Requisito 1: Transcreva do trecho sobre leilões de touros a parte que vai de "Por Fernando Furtado" até "desde muito tempo.", inclusive.
Requisito 2: De acordo com o trecho sobre leilões de touros, por meio de que a venda de touros costuma ter seus melhores resultados?

Por Fernando Furtado Velloso
Assessoria Agropecuária FFVelloso & Dimas Rocha
A venda de touros como regra tem seus melhores resultados através de leilões, seja para os vendedores que alcançam maiores valores quanto para os compradores que tem possiblidade de acessar os melhores animais de cada geração. Desta forma, a grande maioria dos produtores dedicados à produção de genética tem grande envolvimento com os leilões e estão sempre observando as tendências de mercado, as possibilidades de melhorias e inovações nesta modalidade de venda. O produtor de touros e os leilões estão juntos desde muito tempo.

Dados apresentados:
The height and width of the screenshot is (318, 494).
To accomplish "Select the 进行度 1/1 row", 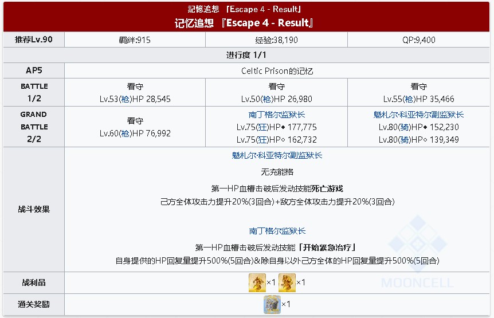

Resolução 1:
Por Fernando Furtado Velloso
Assessoria Agropecuária FFVelloso & Dimas Rocha
A venda de touros como regra tem seus melhores resultados através de leilões, seja para os vendedores que alcançam maiores valores quanto para os compradores que tem possiblidade de acessar os melhores animais de cada geração. Desta forma, a grande maioria dos produtores dedicados à produção de genética tem grande envolvimento com os leilões e estão sempre observando as tendências de mercado, as possibilidades de melhorias e inovações nesta modalidade de venda. O produtor de touros e os leilões estão juntos desde muito tempo.

Resolução 2: Por meio de leilões.